2. Benefit beyond boundary-Manfaat lintas batas
Ciri khas yang kedua dari sumberdaya hutan hujan tropis ini adalah nilai manfaatnya yang mengalir jauh sampai di luar batas-batas hutan, ke lansekap yang lebih luas. Oleh karena itu, kita mengenal konsep hulu-hilir dalam pengelolaan Daerah Aliran Sungai (DAS). TN Gunung Gede Pangrango yang luasnya hanya sekitar 21.000 Ha., ternyata melindungi 3 tiga hulu DAS penting, yaitu Citarum, Ciliwung, dan Cimandiri. Tidak kurang dari 150 desa di Kab.Sukabumi, Bogor, dan Cianjur bergantung pada kawasan taman nasional ini untuk suplai air.

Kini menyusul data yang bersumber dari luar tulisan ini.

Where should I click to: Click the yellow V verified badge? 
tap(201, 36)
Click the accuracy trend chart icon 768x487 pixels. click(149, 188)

Belum termasuk penyerapan carbon, faktor pendorong utama berkembangnya wisata alam di wilayah Puncak, sumber air kemasan, air konsumsi, pencegahan bahaya banjir, longsor, dan kesuburan tanah pertanian, perkebunan, dan sebagainya.  Lebih lanjut bisa baca hasil kajian Wiratno, dkk (2004) dengan judul : Valuation of Mt Gede Pangrango National Park. Information Book Series 2. Balai TN Gunung Gede Pangrango. Untuk mengetahui manfaat lintas batas ini,  maka dilakukan valuasi ekonomi. Hal ini sudah pernah dilakukan di beberapa taman nasional, seperti TN Gunung Leuser (Bekkering-DHV Belanda); TN Batang Gadis (Conservation International Indonesia); TN Bunaken (NRM Project), dan sebagainya.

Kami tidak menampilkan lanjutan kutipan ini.